John Barrington was a hungry man. It was nearly seven, he'd been back from Concord a full half an hour, and the table wasn't even set. What was going on? He didn't want to have to play the grumpy patriarch, but there was a limit--

Judy looked up from feeding baby Aoife. "We'll be another fifteen or twenty minutes, dear. Jennie 'phoned from Fuller, she had a late prayer meeting and she's taking the 6:40."

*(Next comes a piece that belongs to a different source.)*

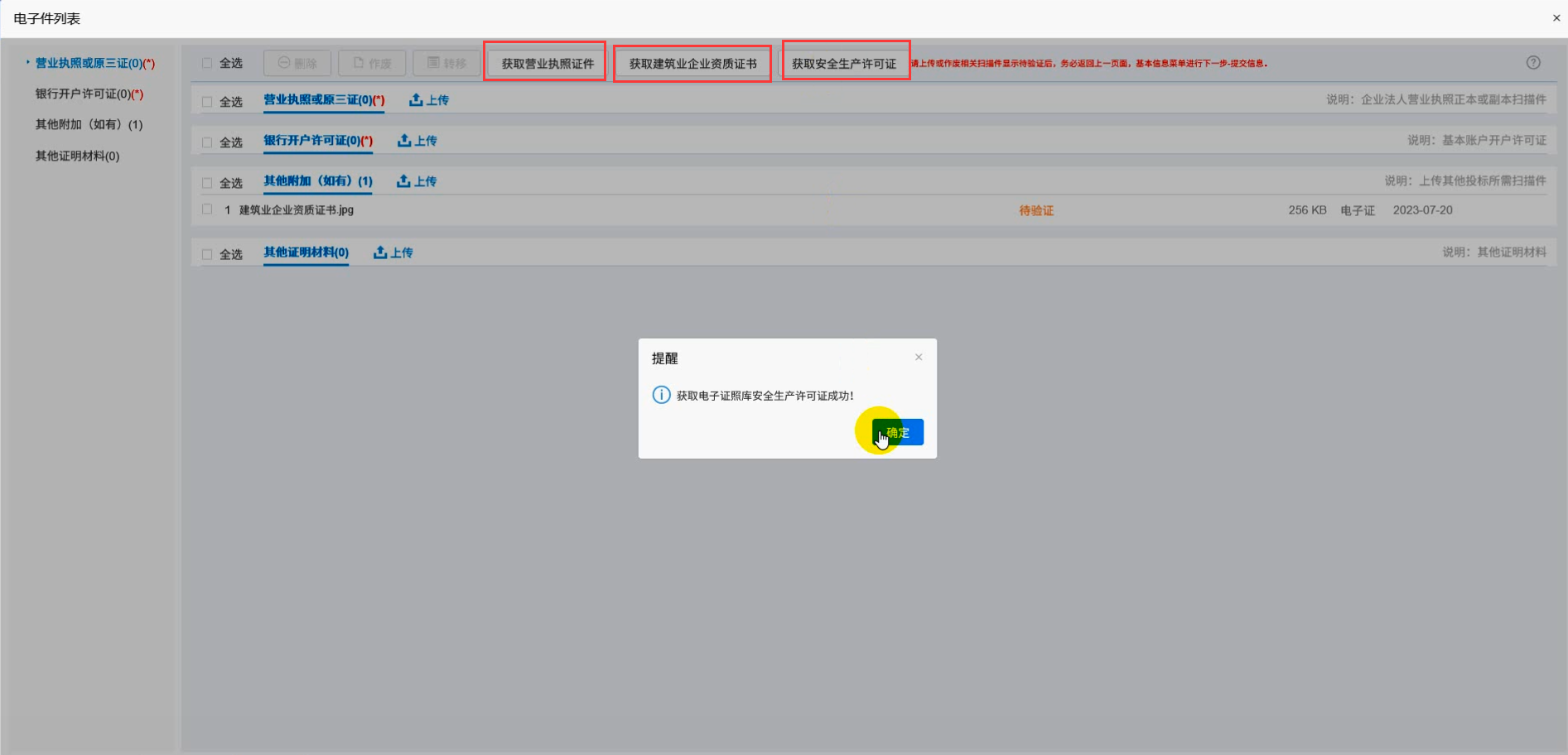
Task: Click the help question mark icon
Action: click(x=1533, y=63)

Which made West Dedham village at 7:08, John remembered. Five or ten minutes more to walk home from there, his stomach reminded him. He was tempted to sneak a morsel from the kitchen, but no, that wouldn't do. Dinner was important, and you kept it important by everyone starting at the same time. It had been Jennie's idea to ritualize dinner, of course, some notion from religion classes at Fuller. Well, it didn't do any harm to have some discipline.

Children needed discipline, he reflected. Not punishment, though that was sometimes needed, but discipline. That was a parent's job, to teach the child to work hard for what they wanted, to separate the important from the trivial. John Senior had always called this his duty to God and to his germ plasm, and he'd raised John Junior to be strong enough and good enough to raise four children of his own. To start raising them, John Junior corrected himself. You might say he'd finished raising David, who even at fifteen could make a decent living now at Leebild if John were to fall under the train tracks tomorrow. Jennie at thirteen was finally established at a good school, a school that could take care of her if necessary. But seven-year-old Peter and year-and-a-half-old Aoife were a long way from being ready to leave the nest. There was plenty more work to do.

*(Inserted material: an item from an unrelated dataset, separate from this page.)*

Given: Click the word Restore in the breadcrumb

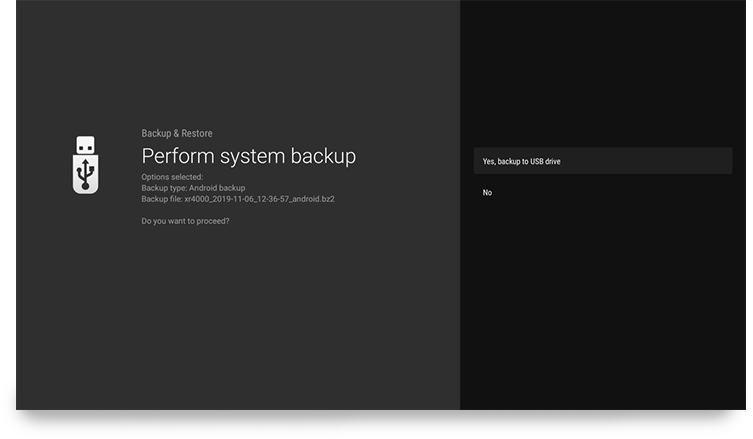Looking at the screenshot, I should 197,134.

Work that he needed a full stomach to accomplish, he reminded himself. At least they could have the table set when Jennie came in the door.

"Peter?"

"Yes, Dad?"

"Where's your brother?"

"He's up on the other 'phone talking to Vickie." It was clear what Peter thought of his older brother having a girlfriend. To John, of course, a live girlfriend was a welcome development, a big improvement from David's prior unhealthy obsession with those lady space pilots. The boy was learning important lessons, one could hope, and he'd been considerably less sullen lately to boot.

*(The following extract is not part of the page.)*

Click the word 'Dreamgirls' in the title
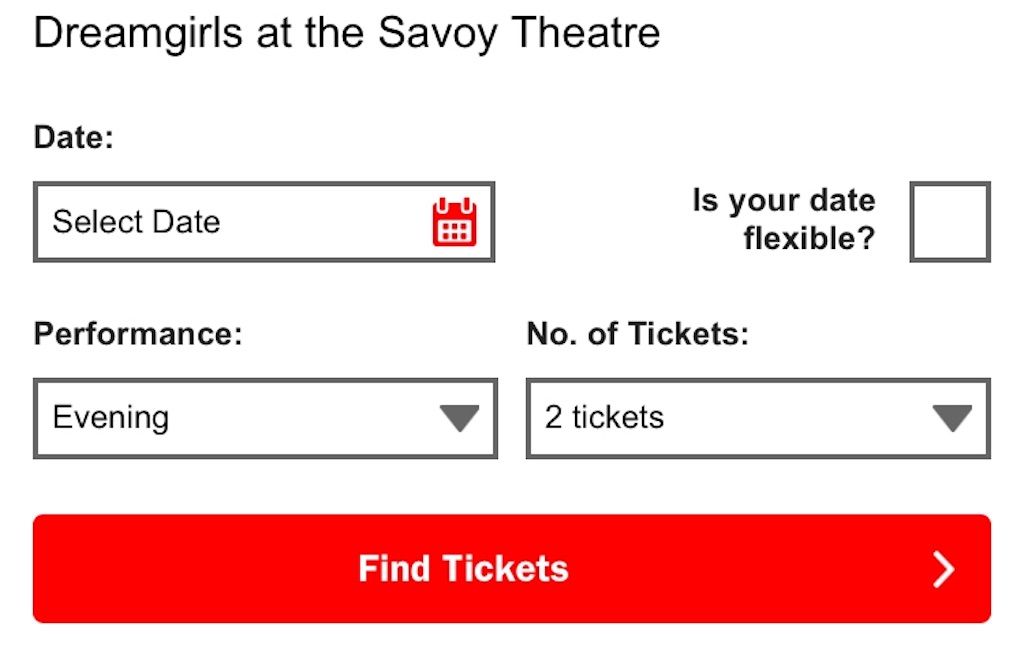 click(x=138, y=34)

"Find him, and the two of you set the table before your sister gets home. It's late."

"Yes, Dad."

Were they learning the right lessons, to be ready to venture out into a cruel and dangerous world? A world where rebels brought buildings crashing to the ground in the middle of the supposedly safe, comfortable Northern Confederation? People tended to think of violent dissent in the CNA as a thing of the past, but John hadn't been surprised at all. Not with the mark of a millie's baton still visible through the thinning hair on his head, from a "non-violent" Peace and Justice demonstration in '68. His father John Senior, with his own limp from the '37 in Michigan City, had laughed at Mason's notion that the People could carry the day by peacefully manifesting their will in the streets. "God fights for those who fight for themselves," he'd say, like the good Christian Darwinist he was. "Or fight for their germ plasm."

Was God the Cosmic Referee of the Darwinists? Dick Mason's Turner of the Tables? Or the loving Father/Mother of Judy's church here? To tell the truth, he didn't believe in any of them, though that wasn't the sort of thing you let on. He'd managed to be supportive of the kids' going to church without having to participate himself, and everyone seemed satisfied with that. It was good for them, he thought, another kind of discipline that would serve them well. Even if it sometimes meant a late dinner.

"Hey, Dad!" David's voice interrupted his reverie.

"Mm?" David and Peter had finished setting the table, it seemed, and Judy was well into the process of cleaning up after Aoife's dinner.

"We solved that problem. About the single-exit instruction schemes."

"Oho?"

"Mr. Lee was right. Anything you can do with an instruction scheme with branches and loops, you can do with single-exit branches and loops."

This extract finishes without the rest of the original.